LoRA & QLoRA

Training large AI models from scratch costs millions of dollars and requires massive computing power. LoRA and QLoRA change that entirely — allowing developers, researchers, and startups to fine-tune powerful AI models on their own data using affordable hardware. This guide breaks down exactly how they work, the hyperparameters that control training quality, and how SmartSchool is applying these techniques to build AI trained on Nigerian curriculum.
01 · Introduction
Why Fine-Tuning Matters
Large Language Models like Llama, Mistral, and GPT are trained on hundreds of billions of words from the internet. They are incredibly powerful. But they are general-purpose.
They do not know your specific curriculum. They do not understand the Nigerian WAEC or NECO examination format. They cannot speak to your students the way your teachers do.
Fine-tuning solves this. It takes a pre-trained model and teaches it new, domain-specific knowledge — your data, your language, your style. The problem historically was cost. Fine-tuning required the same expensive hardware used to train the model originally. Only large tech companies could afford it.
Key Insight
LoRA and QLoRA democratized fine-tuning. What once required a $500,000 compute budget can now be done on a single consumer GPU costing under $1,000. This is not an incremental improvement — it is a fundamental shift in who can build AI.
What is LoRA?
LoRA stands for Low-Rank Adaptation. Introduced by Microsoft researchers in 2021, it has become one of the most widely used fine-tuning techniques in AI development.
The Core Idea
Instead of updating all weights in a massive neural network — which is computationally expensive — LoRA inserts small trainable matrices into specific layers of the model. Only these small matrices are trained. The original model weights remain completely frozen.
concept.txt
# Standard Fine-tuning
Update ALL weights → Billions of parameters → Needs 8× A100 GPUs → $$$
# LoRA Fine-tuning
Freeze ALL original weights
Insert small adapter matrices (A and B)
Only train the adapters → Millions of parameters → Fits on 1 GPU → $How LoRA Works
In a standard neural network layer, a weight matrix W has dimensions d × d. LoRA instead learns two smaller matrices:
A — dimensions: d × r (the "down" projection)
B — dimensions: r × d (the "up" projection)
r — the rank, typically 4, 8, or 16 — much smaller than d
Weight Update Formula
ΔW = B × A | W_new = W_frozen + (α/r) × B × A
The rank r controls how much capacity the adapter has to learn. Higher rank = more expressiveness, more memory.
Key LoRA Hyperparameters
03 · QLoRA
What is QLoRA?
QLoRA stands for Quantized Low-Rank Adaptation. Introduced by University of Washington researchers in 2023, it takes LoRA one step further by solving the memory problem even more aggressively.
The Key Innovation — 4-bit Quantization
Standard models store weights as 16-bit or 32-bit floating point numbers. QLoRA compresses the frozen base model to just 4-bit precision using a technique called NF4 quantization — dramatically reducing GPU memory requirements.
75%
Memory reduction vs standard 16-bit models
~3.5GB
VRAM needed for a 7B model with QLoRA
$40
Monthly cost to train on Google Colab Pro
LoRA vs QLoRA —
Which Should You Use?
r (rank) — Typical value: 8–16. Controls adapter capacity; higher rank means more learning ability but more memory usage.

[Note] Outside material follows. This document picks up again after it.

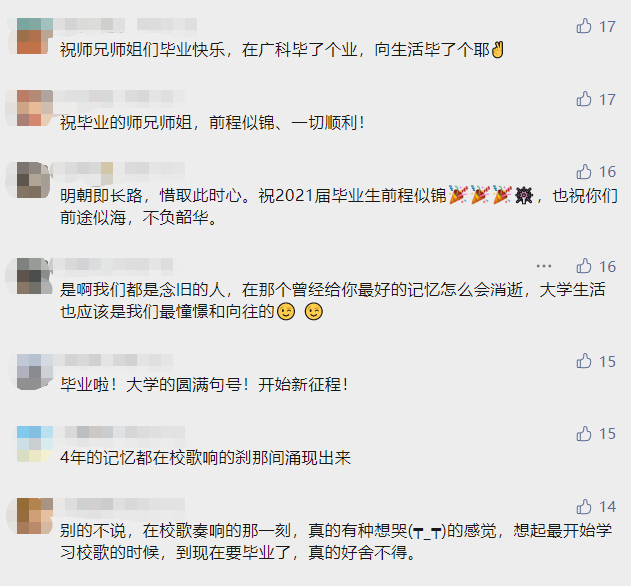The height and width of the screenshot is (586, 631).
Task: Open avatar of the 前程似锦、一切顺利 commenter
Action: click(35, 108)
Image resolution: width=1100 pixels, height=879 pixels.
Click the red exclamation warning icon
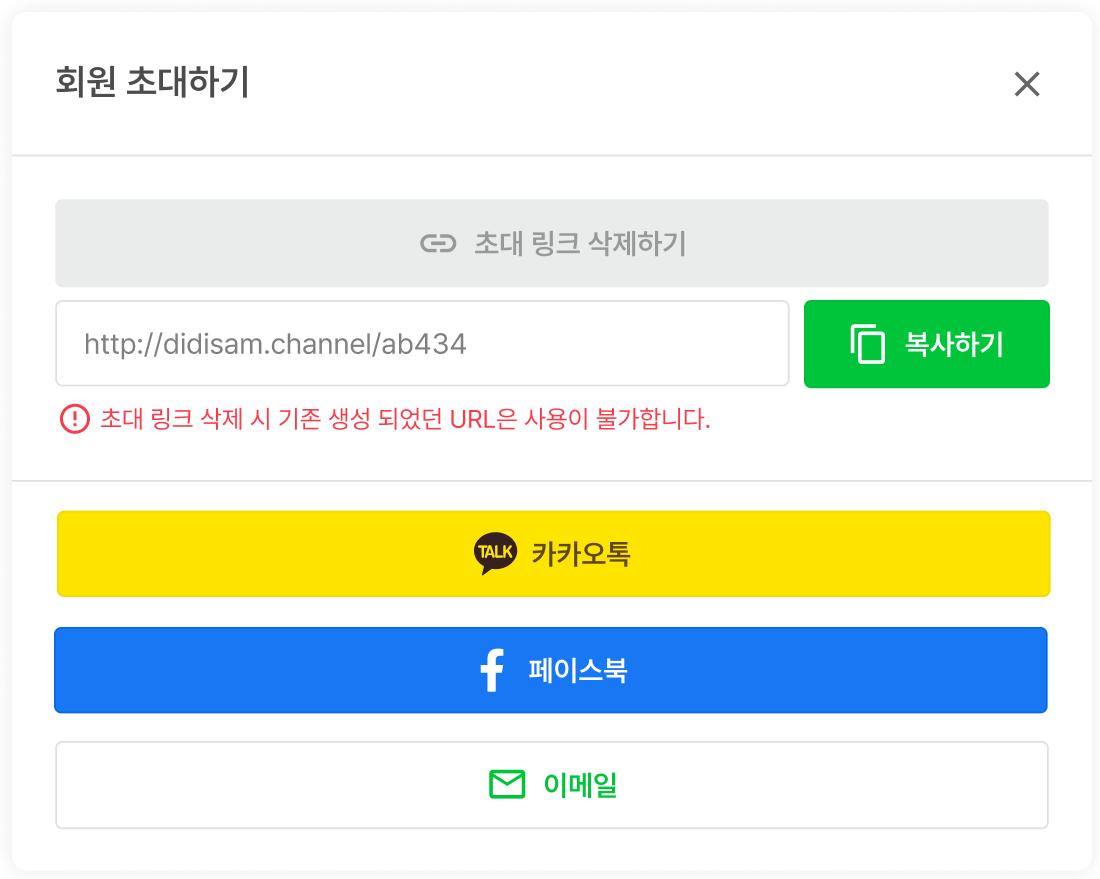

lora_alpha — Typical value: 16–32 (usually 2× rank). A scaling factor that controls how much the adapter influences the model's output.
lora_dropout — Typical value: 0.05–0.1. Acts as regularization to prevent the adapter from overfitting to your training data.
target_modules — Typical value: q_proj, v_proj. Specifies which layers receive the adapters; attention layers are the standard target.
LoRA
Requires 16-bit base model in memory
Faster training (no dequantization)
Best with 40GB+ VRAM (A100)
Easier to merge adapters for deployment
Great for production at scale
QLoRA Recommended
4-bit base model — 75% memory savings
Slightly slower due to dequantization
Works on 15GB free Colab GPU
Minimal quality loss with NF4
Perfect for startups and researchers
04 · Configuration
The Complete QLoRA Training Setup
Understanding individual hyperparameters matters. But understanding how they interact — and why — separates good fine-tuning from great fine-tuning.
Learning Rate
The learning rate controls the size of each gradient update step. For QLoRA fine-tuning on 7B models, 2e-4 is the proven starting point. Larger models need lower rates (5e-5 to 1e-4). Always pair with cosine annealing and a 3–5% warmup ratio to prevent early instability.
Number of Training Epochs
One epoch is one complete pass through your training data. 3 epochs is the safe default for most QLoRA setups with datasets of 1,000–10,000 samples. The critical insight: use load_best_model_at_end=True and let the validation loss decide when to stop — not the epoch count.
Weight Decay
Weight decay penalizes large weights, forcing the model to generalize rather than memorize. 0.01 is standard for most datasets above 5,000 samples. Always use AdamW (not Adam) — the 'W' stands for decoupled weight decay, which applies the regularization correctly. Never apply weight decay to bias terms or LayerNorm parameters.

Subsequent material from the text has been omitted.